Monday, May 5, 2014

One day you will die.

One day, you (yes, you! You reading this!) are going to die. It might be painless and quick and the right time to go, or it may be fucking horrible and slow and awful and unfair. Hell, it'll probably be a mixture of pretty much both. And whatever afterlife you believe in will be next up. But be you agnostic, Christian, Buddhist, and so or and so forth, we can all agree on one thing - when we die, the time we had on this earth is at a close. Granted, you may believe in reincarnation, and hey, awesome!, but even if that were the case, we would never be able to return to the here and now. This moment, this exact moment you're reading this, will never happen again.

You're born, you live, you die. And you move on (thanks LOST, you explain this much better than I could. If you aren't a LOST fan, well, man, that sucks because it's amazing). So your time is finite. It's sand through your fingertips. The best advice I've heard all boils down to this: feel and appreciate the grit of it before it's gone. Because it will be gone.

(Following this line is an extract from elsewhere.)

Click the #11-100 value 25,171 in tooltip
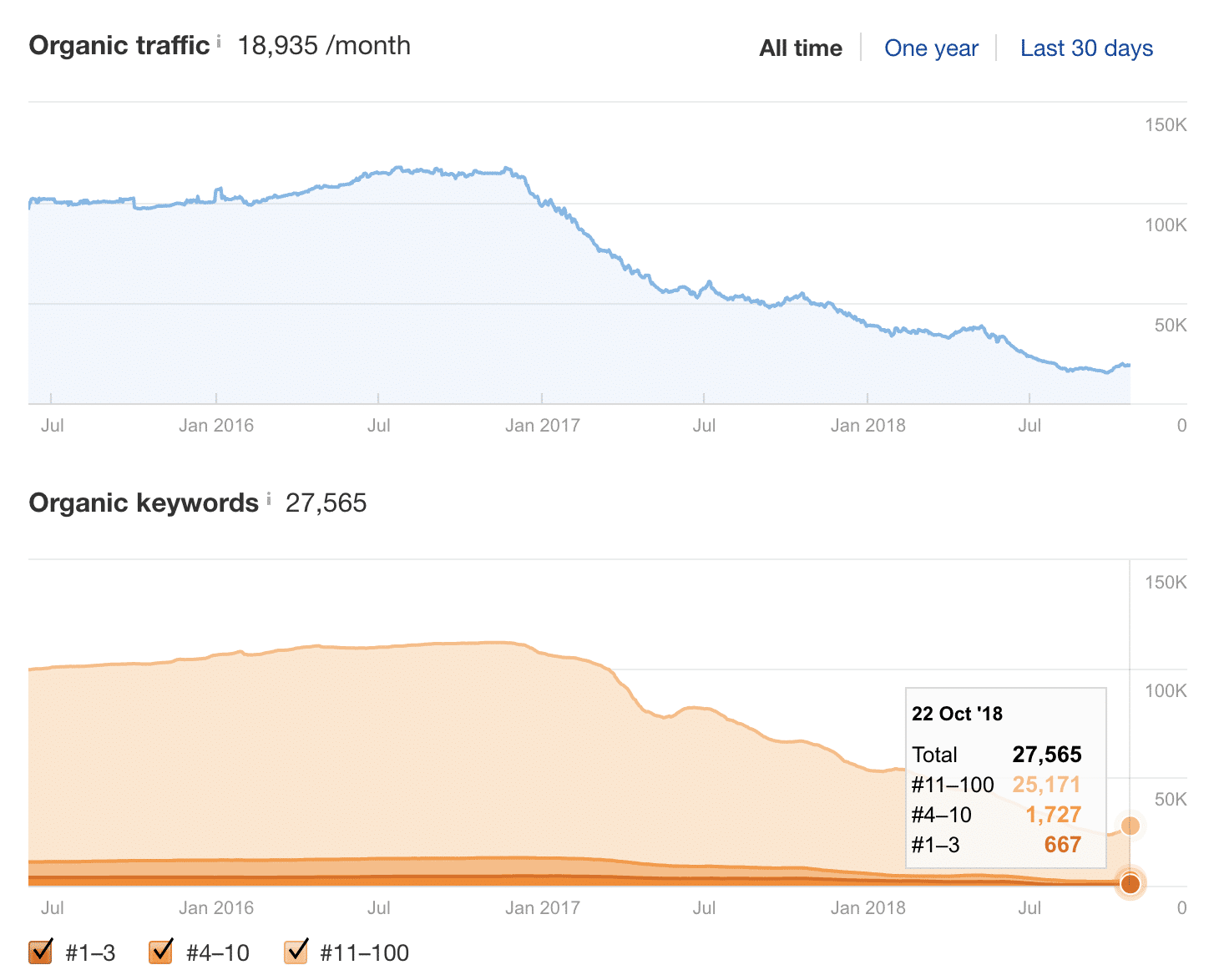Viewport: 1214px width, 980px height. click(x=1046, y=785)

Camus was sorta right, because life is pretty absurd. So much suffering, so much death, and destruction and sadness, and dear God, I'll stop now, you get the point. I recently watched a Louis C.K. sketch and while it was supposed to be funny (it totally was in a horrible way), it really got me thinking. Here I am, with the LUXURY to be sitting comfortably in my parent's spacious house, drinking fancy beer (Oatis Oatmeal Stout for those wondering), and having the experience soon to travel the world. Cool, right? Well, as C.K. brought up, some people aren't blessed to have really anything. Some people's whole life consists of being born and dying. Like, that's it - born and then death by hunger. Makes you wonder: What was the point of that life?
Come on now, no matter what you believe, that sucks. 

A lot.

But here's the thing, I'm not God. And I certainly don't have cosmic answers and the last thing I could even argue with an ounce of intelligence is the age old struggle of why God lets suffering exist. That's not the point for me to figure out the whys, but figure out what to do about it.

Whatever the case may be, I have been given so many gifts. The gift of friends, and family, and people who love, support, and push me. I will die, but I have to make the best of the finite time I have and the gifts I've been given in this time. 
Gandalf says it best, in one of my favorite scenes (it's at the end of the clip):




I have renewed faith, that to be honest, has fallen slack over the years. In the day-to-day unfairness of life, watching family members die and my mom crumble again under the weight of her mental illnesses (as I type this, I'm watching her health crash again and we all fear the worst is coming back...) it almost gets to be all too much. And some days it is too much. But thank God I have people in my life to remind me that despite it all, life is gorgeous even in its ugliest moments. How beautiful and crazy it is that I'm breathing and living and dreaming and loving and FEELING - be it pain or sadness. Seeing death and sadness, and accepting it as part of the yin and yang of life, as strange as it sounds, can be refreshing. Thinking of life in this way - that it's always a breath away from ending - has had me re-evaluate my life and for that I am eternally thankful.

One day I'm sure I'll have my own kids and I can only hope they have a life as beautiful and tragic and wonderful and horrible and full as mine. And maybe that's what it's all about...carrying hope on down the line - a shared, collective consciousness that grows and evolves over time through your kids and loved ones. You only learn when something is lost or something is at stake, right? Maybe that's God's plan. Or maybe it's not. I don't know. But I do know this: I am loved.

I am loved and I'm so glad I am here. I exist. And as Helen Keller states, "life is "either a daring adventure, or nothing".

You will die. You will experience pain and beauty.

But that's the adventure of it all.
Take it all in and feel all the feels.
Welcome to life. It's one hell of a ride.